At any rate, I'm really wondering how the hard-fast cuts are going to pan out. The way it was explained to me is that doctors would have to take a pay cut on certain procedures, which I don't think has ever happened, and Medicare would have to be reduced, which I don't think has ever happened. How do you like that? We would have to start using the insurance companies to provide Medicare supplement insurance to cover for the cost cuts designed to put restrictions on the insurance companies to begin with.
At any rate, I think there are a lot of really great ideas in there, like making the insurance compnanies deal ethically with people by preventing them from dropping people as soon as they start needing the insurance they've been paying for, and also by limiting them to reasonable profits.
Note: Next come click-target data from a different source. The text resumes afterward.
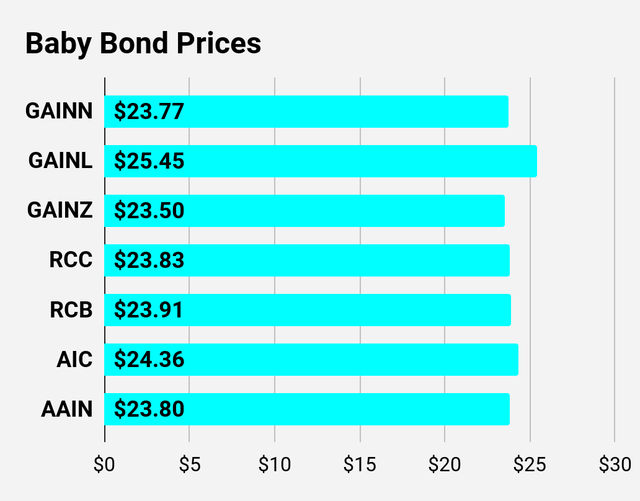
Task: Click the $25.45 value label
Action: click(x=149, y=161)
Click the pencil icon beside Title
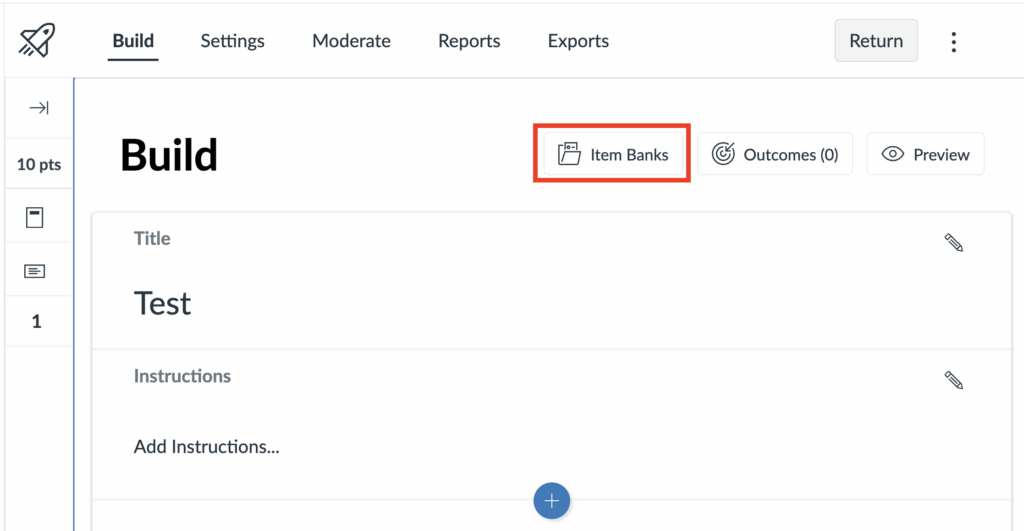 [953, 242]
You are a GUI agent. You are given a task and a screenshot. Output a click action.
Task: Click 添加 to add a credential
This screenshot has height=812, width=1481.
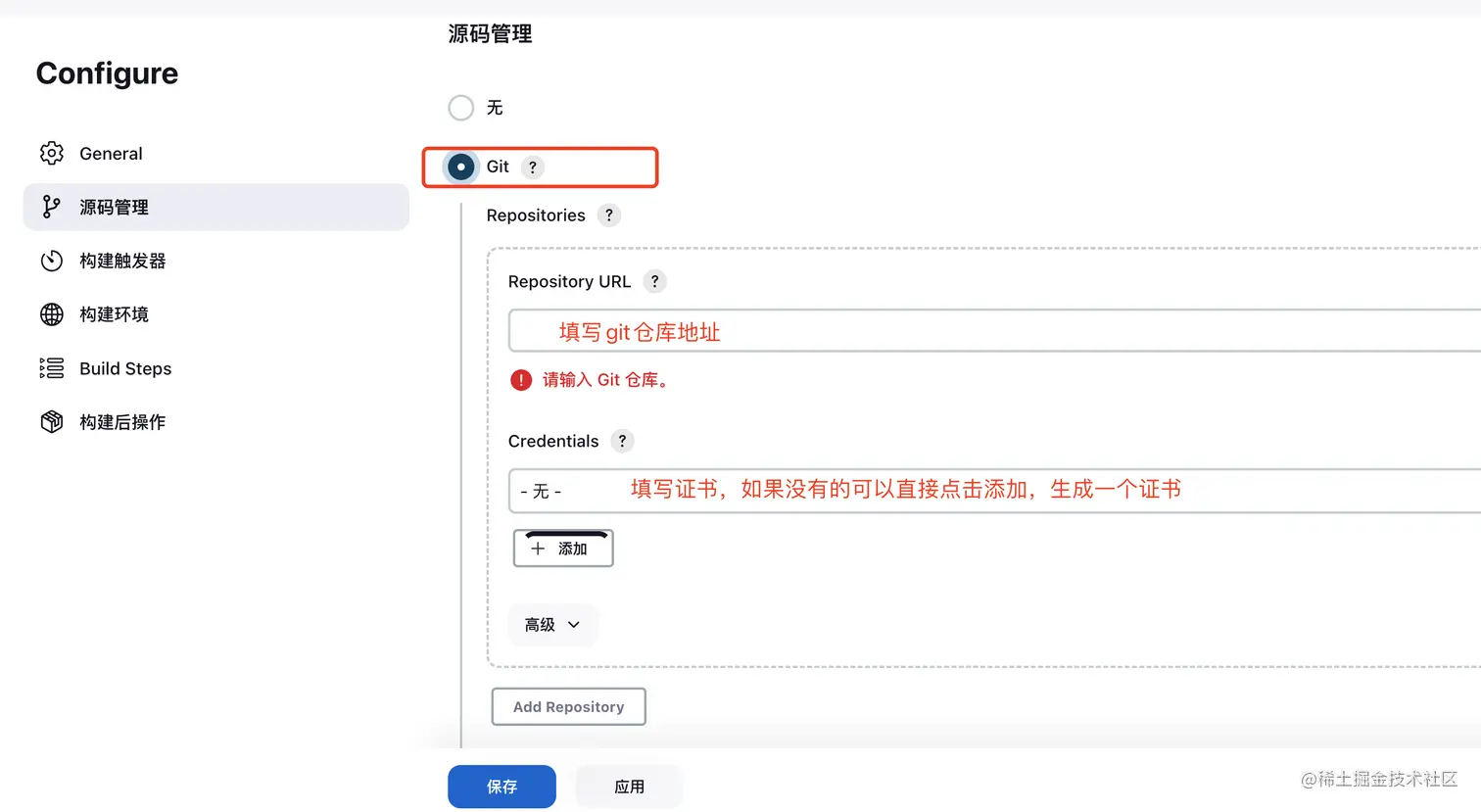point(563,549)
For the record, I had a lot of disonance on this one. At first blush, I'm not a big fan of the government putting restrictions on how much people or companies can earn, but therein lies the problem. They don't really earn it, do they? They don't run any tests, they don't diagnose any illness, they don't prescribe any medicine, nothing. You can't even really say they provide a service, since all too often, they find reasons to NOT pay as opposed to finding ways to pay for medical bills. In fact, after reading about the insurance companies and listening to people who used to work for them, I wouldn't be surprised at all if they would try to drop everyone except that the government does have some kind of regulation working on them. So with that being the case, go ahead and limit their profits to something reasonable for shuffling papers around and give the rest back to us, or encourage them to invest it in medical infrastructure like electronic billing, or a fund for public health awareness. That might be alright with me. Company X made 200 million dollars more than it was allowed to by law. Refund $50 to each of its 4 million customers or invest that money in flu vaccines or AIDS awareness, or playgrounds (that inspire exercise, you know) or funding YMCAs (that make exercise affordable, right) or something like that. Even if it was just returned as a discount for all customers that signed back up again the next year. $50 off next year's coverage, to make the next year more competitive so they didn't lose the "work" they did at managing costs. Of course, if half the customers went somewhere else, then the other half would get $100 off. The company couldn't keep it. I like this more and more, although I'm sure I've made it altogether too simple.